Un boulevard pour les compagnies chinoises
Même fragilité sur un autre point de passage vers l'Est: l'Irak, dont le survol sous 32.000 pieds (9.750 mètres), non loin du plafond opérationnel des jets, présente un risque "élevé", et ce "en raison de la présence de divers armements anti-aériens et de bombardements de missiles ou de drones impromptus", selon l'Agence européenne de sécurité aérienne (AESA).
Quant au couloir aérien de la mer Rouge, il passe entre l'immense Soudan et le Yémen, deux pays en guerre civile.
Mais dans ce ciel perturbé, tout le monde n'est pas logé à la même enseigne. Les compagnies de certains pays (Chine, Turquie…) non concernées par les représailles russes ne s'imposent pas les mêmes contraintes et survolent la Russie, ajoutant au désavantage compétitif des compagnies occidentales avec des temps de parcours moins longs et des billets moins chers donc.

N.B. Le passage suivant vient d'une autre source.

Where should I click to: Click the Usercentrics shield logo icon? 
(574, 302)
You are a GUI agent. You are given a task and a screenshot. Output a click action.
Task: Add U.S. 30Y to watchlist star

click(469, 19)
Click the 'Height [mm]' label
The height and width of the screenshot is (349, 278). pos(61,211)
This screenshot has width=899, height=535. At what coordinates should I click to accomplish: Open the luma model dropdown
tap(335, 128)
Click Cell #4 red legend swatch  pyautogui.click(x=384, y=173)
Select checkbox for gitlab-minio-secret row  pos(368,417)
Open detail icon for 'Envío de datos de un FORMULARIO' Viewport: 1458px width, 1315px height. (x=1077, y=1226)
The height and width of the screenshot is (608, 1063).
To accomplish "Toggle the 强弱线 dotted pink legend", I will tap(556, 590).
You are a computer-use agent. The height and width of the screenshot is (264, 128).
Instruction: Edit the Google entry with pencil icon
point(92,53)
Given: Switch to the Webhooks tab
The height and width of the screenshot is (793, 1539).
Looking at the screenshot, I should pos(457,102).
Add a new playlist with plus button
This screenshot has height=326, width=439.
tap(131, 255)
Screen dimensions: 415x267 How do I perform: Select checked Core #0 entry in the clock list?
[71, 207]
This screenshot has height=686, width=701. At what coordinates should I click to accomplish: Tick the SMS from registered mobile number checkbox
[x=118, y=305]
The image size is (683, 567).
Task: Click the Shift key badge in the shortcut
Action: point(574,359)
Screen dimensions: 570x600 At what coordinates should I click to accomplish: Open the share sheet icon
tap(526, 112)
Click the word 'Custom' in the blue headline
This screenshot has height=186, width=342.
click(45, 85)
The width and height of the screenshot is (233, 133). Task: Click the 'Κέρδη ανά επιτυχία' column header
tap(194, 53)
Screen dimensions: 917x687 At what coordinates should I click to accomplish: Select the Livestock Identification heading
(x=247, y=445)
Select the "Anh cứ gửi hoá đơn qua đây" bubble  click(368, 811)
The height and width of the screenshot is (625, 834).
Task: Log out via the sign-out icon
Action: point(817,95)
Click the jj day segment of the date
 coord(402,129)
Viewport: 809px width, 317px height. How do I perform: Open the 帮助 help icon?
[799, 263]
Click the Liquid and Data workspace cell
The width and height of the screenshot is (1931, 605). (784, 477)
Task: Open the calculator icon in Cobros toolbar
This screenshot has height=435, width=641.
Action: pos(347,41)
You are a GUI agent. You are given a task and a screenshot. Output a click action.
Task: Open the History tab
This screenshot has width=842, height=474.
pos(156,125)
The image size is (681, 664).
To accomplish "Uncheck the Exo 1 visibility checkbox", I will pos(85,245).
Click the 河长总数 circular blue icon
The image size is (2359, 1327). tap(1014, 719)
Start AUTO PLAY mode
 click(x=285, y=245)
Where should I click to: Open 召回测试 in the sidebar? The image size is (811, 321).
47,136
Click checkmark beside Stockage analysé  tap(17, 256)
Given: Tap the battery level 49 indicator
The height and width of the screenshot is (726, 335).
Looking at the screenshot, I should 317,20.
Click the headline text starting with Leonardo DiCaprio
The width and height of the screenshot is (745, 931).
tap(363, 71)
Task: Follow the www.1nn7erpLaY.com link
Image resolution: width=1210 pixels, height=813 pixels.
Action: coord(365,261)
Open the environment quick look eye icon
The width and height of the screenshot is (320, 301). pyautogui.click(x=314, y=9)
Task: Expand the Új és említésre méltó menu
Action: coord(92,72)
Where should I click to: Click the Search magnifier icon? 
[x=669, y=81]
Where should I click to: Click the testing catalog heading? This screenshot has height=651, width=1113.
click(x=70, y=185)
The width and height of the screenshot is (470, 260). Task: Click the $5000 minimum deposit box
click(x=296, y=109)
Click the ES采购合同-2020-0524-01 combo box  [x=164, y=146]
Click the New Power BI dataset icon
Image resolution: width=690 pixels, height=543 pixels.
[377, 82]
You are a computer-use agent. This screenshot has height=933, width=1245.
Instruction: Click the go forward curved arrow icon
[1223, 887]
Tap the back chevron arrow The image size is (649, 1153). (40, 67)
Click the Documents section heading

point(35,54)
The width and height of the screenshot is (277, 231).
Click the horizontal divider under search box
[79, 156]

Des compagnies européennes jettent l'éponge
De quoi forcer certaines compagnies à arrêter des liaisons jugées plus assez rentables. Cet été Virgin Atlantic a annoncé l’arrêt des vols entre Londres et Shanghai. British Airways a annoncé la suspension pour un an de ses quatre fréquences hebdomadaires entre Londres et Pékin. Enfin, la Lufthansa a officiellement confirmé au mois d'octobre stopper la desserte de Pékin au départ de Francfort.
Face à ce qui est dénoncé comme une distorsion de la concurrence, la PDG de KLM, Marjan Rintel, a exhorté la Commission européenne à prendre des mesures financières pour protéger les transporteurs européens face aux compagnies chinoises comme Air China ou China Southern qui bénéficient aujourd'hui d'un boulevard pour les liaisons vers et depuis l'Europe.